For those who got to this party late, free radicals are generated by normal metabolism, though dietary fat and iron-rich foods such as red meat generate more of them. Free radicals can damage proteins, fats, carbohydrates, and DNA—the biological stuff we’re made of. They also harm the cells that line blood vessels, enabling tumor cells to enter the bloodstream and metastasize. All this destruction, explains Jeffrey Blumberg, director of the Antioxidants Research Lab at Tufts University, “is believed to initiate, promote, or stimulate the progression of many chronic diseases, including cardiovascular disease and cancer,” as well as normal aging. “The hypothesis that emerged is that if you prevent the damage, you prevent the disease.”
That was music to the ears of food manufacturers, especially as research suggested that some antioxidants are better than others at quenching different free radicals. Beta carotene, for instance, slays superoxide dismutase, but vitamin E is relatively impotent against it. On the other hand, vitamin E makes LDL (“bad” cholesterol) more resistant to oxidation, which should be good for health: oxidized LDL is more likely to form plaque deposits that clog arterial walls. The different functions of different antioxidants opened the door to marketers pushing supplements for each one, as well as otherwise-unhealthy foods fortified with a cornucopia of antioxidants (Chocolatey Peanut Butter FiberPlus Antioxidants, anyone?).
In addition to the alarming findings from studies of people who take antioxidant supplements, new research is casting doubt on the benefits even more directly:
• A paper to appear in an upcoming issue of the Proceedings of the National Academy of Sciences finds that antioxidants might impair fertility. When scientists led by developmental biologist Nava Dekel of Israel’s Weizmann Institute of Science applied antioxidants to the ovaries of female mice, ovulation levels plummeted: follicles released very few eggs. That suggested that ovulation might require the free radicals that antioxidants neutralize. Further experiments confirmed it: a type of free radical called reactive oxygen species is produced in response to luteinizing hormone, the physiological trigger for ovulation. That suggests that luteinizing hormone triggers ovulation through an intermediary—namely, reactive oxygen species. If reactive oxygen species are being mopped up by antioxidants, there’s no ovulation.

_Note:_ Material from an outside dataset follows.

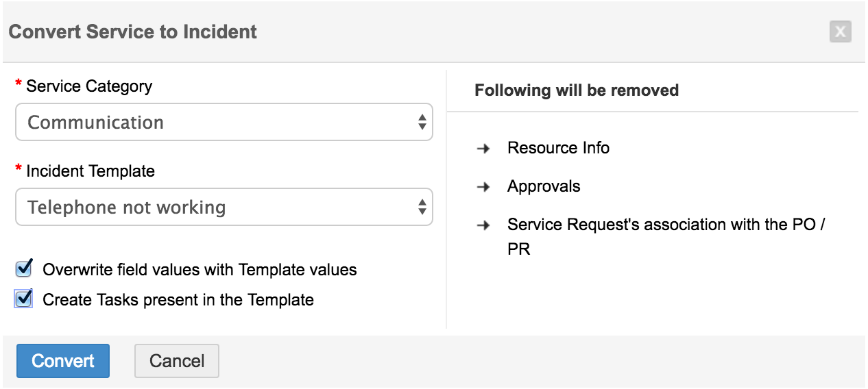The image size is (868, 389).
Task: Click the arrow icon beside Approvals
Action: pyautogui.click(x=483, y=187)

• A 2010 study in lab rats found that two popular antioxidants, quercetin (found in black and green tea, red onion, and other plant foods) and ferulic acid (in apples, artichokes, wheat, and other plants), aggravated and possibly triggered kidney cancer. As the scientists put it in the Journal of Agricultural and Food Chemistry, “It is time to reevaluate the tumorigenic detrimental effect of” antioxidants.
• Finally, a new study in lab mice finds that a natural protein that boosts antioxidant levels in the blood may actually promote atherosclerosis, or clogging of the arteries. The study, in the January issue of Arteriosclerosis, Thrombosis, and Vascular Biology, offers clues about why taking antioxidants has not been shown to improve heart health. The protein Nrf2 indeed boosts antioxidants, but in the study it also raised blood-cholesterol levels, as well as cholesterol content in the liver—both of which are excellent ways to get atherosclerosis.
In 2009, 108 new food products with antioxidants touted on the label reached store shelves in the United States, according to the market-research firm Mintel. That compares with 16 in 2005 and 82 in 2007. “Buyer beware” doesn’t begin to cover it.